Problem
Only one stretch of the listing below is wanted: the line with "WR1 (363, 508)" and all lines after it. Reproduce that stretch exactly.

Supplied information
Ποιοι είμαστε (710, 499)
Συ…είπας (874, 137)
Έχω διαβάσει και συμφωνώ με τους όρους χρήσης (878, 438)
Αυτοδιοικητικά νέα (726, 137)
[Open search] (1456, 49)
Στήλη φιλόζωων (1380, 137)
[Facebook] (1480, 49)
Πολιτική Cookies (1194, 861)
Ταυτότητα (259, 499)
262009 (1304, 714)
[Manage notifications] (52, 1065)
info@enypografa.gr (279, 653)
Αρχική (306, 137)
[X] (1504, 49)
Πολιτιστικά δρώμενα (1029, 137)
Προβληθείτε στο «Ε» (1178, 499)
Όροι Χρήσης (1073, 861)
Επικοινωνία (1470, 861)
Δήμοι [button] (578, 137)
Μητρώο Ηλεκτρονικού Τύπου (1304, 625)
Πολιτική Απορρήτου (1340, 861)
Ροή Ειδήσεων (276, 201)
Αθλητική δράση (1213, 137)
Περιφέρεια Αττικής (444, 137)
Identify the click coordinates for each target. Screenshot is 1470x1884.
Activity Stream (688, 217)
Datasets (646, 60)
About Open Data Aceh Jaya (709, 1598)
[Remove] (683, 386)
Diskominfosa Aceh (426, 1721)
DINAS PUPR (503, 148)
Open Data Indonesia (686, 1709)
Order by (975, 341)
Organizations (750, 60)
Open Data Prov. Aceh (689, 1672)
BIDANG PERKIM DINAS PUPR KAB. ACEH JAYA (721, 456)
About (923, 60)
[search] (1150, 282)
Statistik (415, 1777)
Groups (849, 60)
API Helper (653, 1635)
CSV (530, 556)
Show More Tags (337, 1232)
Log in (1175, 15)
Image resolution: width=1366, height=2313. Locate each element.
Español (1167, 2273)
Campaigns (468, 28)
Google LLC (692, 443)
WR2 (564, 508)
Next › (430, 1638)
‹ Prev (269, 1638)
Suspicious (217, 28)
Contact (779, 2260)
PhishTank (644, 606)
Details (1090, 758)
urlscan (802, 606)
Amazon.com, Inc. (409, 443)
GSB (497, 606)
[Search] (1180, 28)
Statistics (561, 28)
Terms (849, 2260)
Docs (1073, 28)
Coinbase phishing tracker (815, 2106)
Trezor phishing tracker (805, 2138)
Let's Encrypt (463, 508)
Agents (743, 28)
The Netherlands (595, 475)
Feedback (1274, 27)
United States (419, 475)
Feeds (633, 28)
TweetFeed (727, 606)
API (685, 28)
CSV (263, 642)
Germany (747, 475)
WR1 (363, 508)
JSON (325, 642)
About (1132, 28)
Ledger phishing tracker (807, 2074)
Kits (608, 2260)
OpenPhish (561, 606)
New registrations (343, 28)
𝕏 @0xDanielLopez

Exercise solution
WR1 (363, 508)
JSON (325, 642)
About (1132, 28)
Ledger phishing tracker (807, 2074)
Kits (608, 2260)
OpenPhish (561, 606)
New registrations (343, 28)
𝕏 @0xDanielLopez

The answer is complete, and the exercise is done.